** Given entries follows **

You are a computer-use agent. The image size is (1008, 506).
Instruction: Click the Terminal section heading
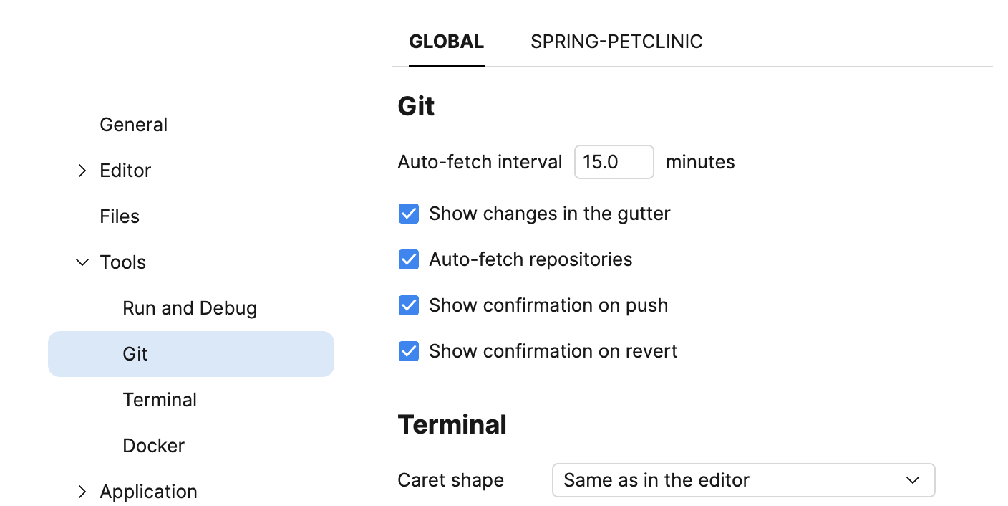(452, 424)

** End of Given entries **
** Given entries follows **

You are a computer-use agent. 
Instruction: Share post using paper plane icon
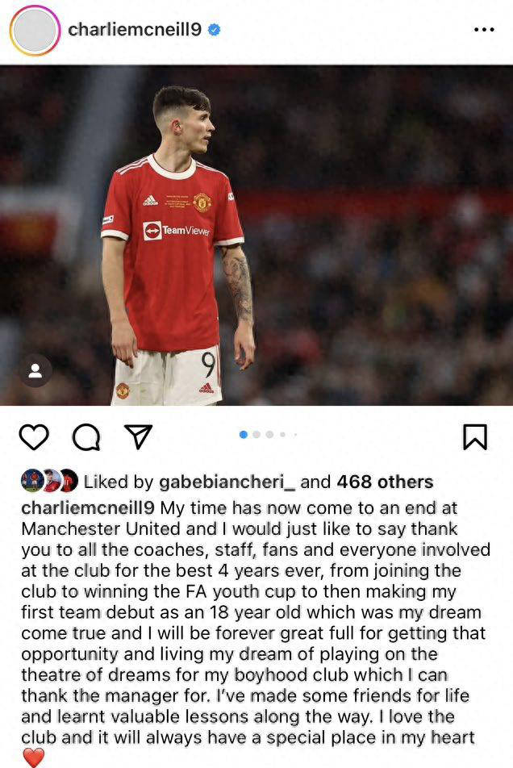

** End of Given entries **

What is required - Which lines of the records contain "agent"? Show each of them.

Reply to the exercise -
You are a computer-use agent. The image size is (1008, 506).
You are a computer-use agent. 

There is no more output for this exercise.